- [Activity] What follows is a set of records; repeat all of them exactly.

= = = =

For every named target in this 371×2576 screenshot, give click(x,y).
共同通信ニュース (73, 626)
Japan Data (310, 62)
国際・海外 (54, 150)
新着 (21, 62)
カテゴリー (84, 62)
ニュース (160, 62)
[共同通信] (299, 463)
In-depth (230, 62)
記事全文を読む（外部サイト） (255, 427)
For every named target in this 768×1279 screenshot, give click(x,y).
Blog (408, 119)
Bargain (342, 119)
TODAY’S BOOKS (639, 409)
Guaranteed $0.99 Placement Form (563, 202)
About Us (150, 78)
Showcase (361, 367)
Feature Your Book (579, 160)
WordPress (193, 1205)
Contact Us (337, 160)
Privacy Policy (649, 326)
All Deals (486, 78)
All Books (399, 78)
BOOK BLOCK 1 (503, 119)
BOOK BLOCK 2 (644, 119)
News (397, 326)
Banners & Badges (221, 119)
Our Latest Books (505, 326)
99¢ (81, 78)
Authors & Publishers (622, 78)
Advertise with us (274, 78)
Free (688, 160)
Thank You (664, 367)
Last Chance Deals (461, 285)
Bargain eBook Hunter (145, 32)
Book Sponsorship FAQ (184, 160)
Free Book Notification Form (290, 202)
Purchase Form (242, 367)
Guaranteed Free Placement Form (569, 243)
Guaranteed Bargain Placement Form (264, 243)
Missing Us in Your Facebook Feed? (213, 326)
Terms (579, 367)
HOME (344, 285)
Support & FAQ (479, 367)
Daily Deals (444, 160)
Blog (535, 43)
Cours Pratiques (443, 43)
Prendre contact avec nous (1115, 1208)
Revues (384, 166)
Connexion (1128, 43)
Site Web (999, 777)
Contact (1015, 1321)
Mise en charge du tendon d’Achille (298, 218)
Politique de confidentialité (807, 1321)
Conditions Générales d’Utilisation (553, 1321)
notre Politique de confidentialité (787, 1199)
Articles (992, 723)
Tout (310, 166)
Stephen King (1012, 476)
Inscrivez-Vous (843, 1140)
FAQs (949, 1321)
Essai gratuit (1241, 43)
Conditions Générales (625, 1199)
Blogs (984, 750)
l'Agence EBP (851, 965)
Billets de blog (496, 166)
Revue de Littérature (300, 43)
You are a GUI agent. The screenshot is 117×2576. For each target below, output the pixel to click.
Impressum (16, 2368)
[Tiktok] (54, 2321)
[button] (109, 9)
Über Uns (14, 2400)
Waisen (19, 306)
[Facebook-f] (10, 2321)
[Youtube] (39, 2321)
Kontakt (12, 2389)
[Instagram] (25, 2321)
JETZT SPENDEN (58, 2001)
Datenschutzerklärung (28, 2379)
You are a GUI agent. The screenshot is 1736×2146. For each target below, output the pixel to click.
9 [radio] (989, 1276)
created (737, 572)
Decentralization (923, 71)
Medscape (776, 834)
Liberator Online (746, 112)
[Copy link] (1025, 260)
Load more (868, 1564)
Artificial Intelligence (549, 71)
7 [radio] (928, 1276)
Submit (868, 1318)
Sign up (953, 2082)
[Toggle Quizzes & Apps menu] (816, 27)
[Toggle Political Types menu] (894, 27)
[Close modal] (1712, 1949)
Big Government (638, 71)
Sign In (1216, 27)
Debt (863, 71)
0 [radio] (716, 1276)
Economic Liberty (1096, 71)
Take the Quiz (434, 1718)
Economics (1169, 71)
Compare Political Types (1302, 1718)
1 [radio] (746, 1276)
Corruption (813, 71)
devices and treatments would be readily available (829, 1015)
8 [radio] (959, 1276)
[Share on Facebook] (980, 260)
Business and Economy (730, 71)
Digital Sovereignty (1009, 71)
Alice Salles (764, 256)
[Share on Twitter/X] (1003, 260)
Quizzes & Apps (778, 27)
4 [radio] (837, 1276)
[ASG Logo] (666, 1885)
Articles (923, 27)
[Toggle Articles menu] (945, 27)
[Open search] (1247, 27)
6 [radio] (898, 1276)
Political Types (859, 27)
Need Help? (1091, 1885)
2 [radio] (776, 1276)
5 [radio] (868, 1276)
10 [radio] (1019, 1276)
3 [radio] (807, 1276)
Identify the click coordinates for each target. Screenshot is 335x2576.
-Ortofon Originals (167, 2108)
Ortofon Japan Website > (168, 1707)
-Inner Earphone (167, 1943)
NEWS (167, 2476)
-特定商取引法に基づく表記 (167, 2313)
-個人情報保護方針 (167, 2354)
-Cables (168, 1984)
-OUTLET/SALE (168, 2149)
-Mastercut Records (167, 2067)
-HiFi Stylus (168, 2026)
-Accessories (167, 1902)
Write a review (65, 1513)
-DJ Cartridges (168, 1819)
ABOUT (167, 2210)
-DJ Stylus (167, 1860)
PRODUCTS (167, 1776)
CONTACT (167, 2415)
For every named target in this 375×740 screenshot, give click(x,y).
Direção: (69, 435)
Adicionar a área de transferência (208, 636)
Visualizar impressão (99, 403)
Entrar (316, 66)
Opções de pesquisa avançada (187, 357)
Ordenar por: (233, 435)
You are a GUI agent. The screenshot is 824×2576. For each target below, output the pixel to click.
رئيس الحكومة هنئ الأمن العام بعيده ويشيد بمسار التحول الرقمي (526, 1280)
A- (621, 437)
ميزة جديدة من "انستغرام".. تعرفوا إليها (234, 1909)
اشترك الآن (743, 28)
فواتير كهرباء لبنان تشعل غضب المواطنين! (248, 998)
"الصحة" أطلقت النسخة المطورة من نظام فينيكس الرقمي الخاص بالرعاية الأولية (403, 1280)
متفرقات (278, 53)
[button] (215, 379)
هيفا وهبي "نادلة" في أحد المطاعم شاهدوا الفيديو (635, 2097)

= = = =

- [Result of the exercise]
For every named target in this 371×2576 screenshot, give click(x,y).
共同通信ニュース (73, 626)
Japan Data (310, 62)
国際・海外 (54, 150)
新着 (21, 62)
カテゴリー (84, 62)
ニュース (160, 62)
[共同通信] (299, 463)
In-depth (230, 62)
記事全文を読む（外部サイト） (255, 427)
For every named target in this 768×1279 screenshot, give click(x,y).
Blog (408, 119)
Bargain (342, 119)
TODAY’S BOOKS (639, 409)
Guaranteed $0.99 Placement Form (563, 202)
About Us (150, 78)
Showcase (361, 367)
Feature Your Book (579, 160)
WordPress (193, 1205)
Contact Us (337, 160)
Privacy Policy (649, 326)
All Deals (486, 78)
All Books (399, 78)
BOOK BLOCK 1 (503, 119)
BOOK BLOCK 2 (644, 119)
News (397, 326)
Banners & Badges (221, 119)
Our Latest Books (505, 326)
99¢ (81, 78)
Authors & Publishers (622, 78)
Advertise with us (274, 78)
Free (688, 160)
Thank You (664, 367)
Last Chance Deals (461, 285)
Bargain eBook Hunter (145, 32)
Book Sponsorship FAQ (184, 160)
Free Book Notification Form (290, 202)
Purchase Form (242, 367)
Guaranteed Free Placement Form (569, 243)
Guaranteed Bargain Placement Form (264, 243)
Missing Us in Your Facebook Feed? (213, 326)
Terms (579, 367)
HOME (344, 285)
Support & FAQ (479, 367)
Daily Deals (444, 160)
Blog (535, 43)
Cours Pratiques (443, 43)
Prendre contact avec nous (1115, 1208)
Revues (384, 166)
Connexion (1128, 43)
Site Web (999, 777)
Contact (1015, 1321)
Mise en charge du tendon d’Achille (298, 218)
Politique de confidentialité (807, 1321)
Conditions Générales d’Utilisation (553, 1321)
notre Politique de confidentialité (787, 1199)
Articles (992, 723)
Tout (310, 166)
Stephen King (1012, 476)
Inscrivez-Vous (843, 1140)
FAQs (949, 1321)
Essai gratuit (1241, 43)
Conditions Générales (625, 1199)
Blogs (984, 750)
l'Agence EBP (851, 965)
Billets de blog (496, 166)
Revue de Littérature (300, 43)
You are a GUI agent. The screenshot is 117×2576. For each target below, output the pixel to click.
Impressum (16, 2368)
[Tiktok] (54, 2321)
[button] (109, 9)
Über Uns (14, 2400)
Waisen (19, 306)
[Facebook-f] (10, 2321)
[Youtube] (39, 2321)
Kontakt (12, 2389)
[Instagram] (25, 2321)
JETZT SPENDEN (58, 2001)
Datenschutzerklärung (28, 2379)
You are a GUI agent. The screenshot is 1736×2146. For each target below, output the pixel to click.
9 [radio] (989, 1276)
created (737, 572)
Decentralization (923, 71)
Medscape (776, 834)
Liberator Online (746, 112)
[Copy link] (1025, 260)
Load more (868, 1564)
Artificial Intelligence (549, 71)
7 [radio] (928, 1276)
Submit (868, 1318)
Sign up (953, 2082)
[Toggle Quizzes & Apps menu] (816, 27)
[Toggle Political Types menu] (894, 27)
[Close modal] (1712, 1949)
Big Government (638, 71)
Sign In (1216, 27)
Debt (863, 71)
0 [radio] (716, 1276)
Economic Liberty (1096, 71)
Take the Quiz (434, 1718)
Economics (1169, 71)
Compare Political Types (1302, 1718)
1 [radio] (746, 1276)
Corruption (813, 71)
devices and treatments would be readily available (829, 1015)
8 [radio] (959, 1276)
[Share on Facebook] (980, 260)
Business and Economy (730, 71)
Digital Sovereignty (1009, 71)
Alice Salles (764, 256)
[Share on Twitter/X] (1003, 260)
Quizzes & Apps (778, 27)
4 [radio] (837, 1276)
[ASG Logo] (666, 1885)
Articles (923, 27)
[Toggle Articles menu] (945, 27)
[Open search] (1247, 27)
6 [radio] (898, 1276)
Political Types (859, 27)
Need Help? (1091, 1885)
2 [radio] (776, 1276)
5 [radio] (868, 1276)
10 [radio] (1019, 1276)
3 [radio] (807, 1276)
Identify the click coordinates for each target. Screenshot is 335x2576.
-Ortofon Originals (167, 2108)
Ortofon Japan Website > (168, 1707)
-Inner Earphone (167, 1943)
NEWS (167, 2476)
-特定商取引法に基づく表記 (167, 2313)
-個人情報保護方針 (167, 2354)
-Cables (168, 1984)
-OUTLET/SALE (168, 2149)
-Mastercut Records (167, 2067)
-HiFi Stylus (168, 2026)
-Accessories (167, 1902)
Write a review (65, 1513)
-DJ Cartridges (168, 1819)
ABOUT (167, 2210)
-DJ Stylus (167, 1860)
PRODUCTS (167, 1776)
CONTACT (167, 2415)
For every named target in this 375×740 screenshot, give click(x,y).
Direção: (69, 435)
Adicionar a área de transferência (208, 636)
Visualizar impressão (99, 403)
Entrar (316, 66)
Opções de pesquisa avançada (187, 357)
Ordenar por: (233, 435)
You are a GUI agent. The screenshot is 824×2576. For each target below, output the pixel to click.
رئيس الحكومة هنئ الأمن العام بعيده ويشيد بمسار التحول الرقمي (526, 1280)
A- (621, 437)
ميزة جديدة من "انستغرام".. تعرفوا إليها (234, 1909)
اشترك الآن (743, 28)
فواتير كهرباء لبنان تشعل غضب المواطنين! (248, 998)
"الصحة" أطلقت النسخة المطورة من نظام فينيكس الرقمي الخاص بالرعاية الأولية (403, 1280)
متفرقات (278, 53)
[button] (215, 379)
هيفا وهبي "نادلة" في أحد المطاعم شاهدوا الفيديو (635, 2097)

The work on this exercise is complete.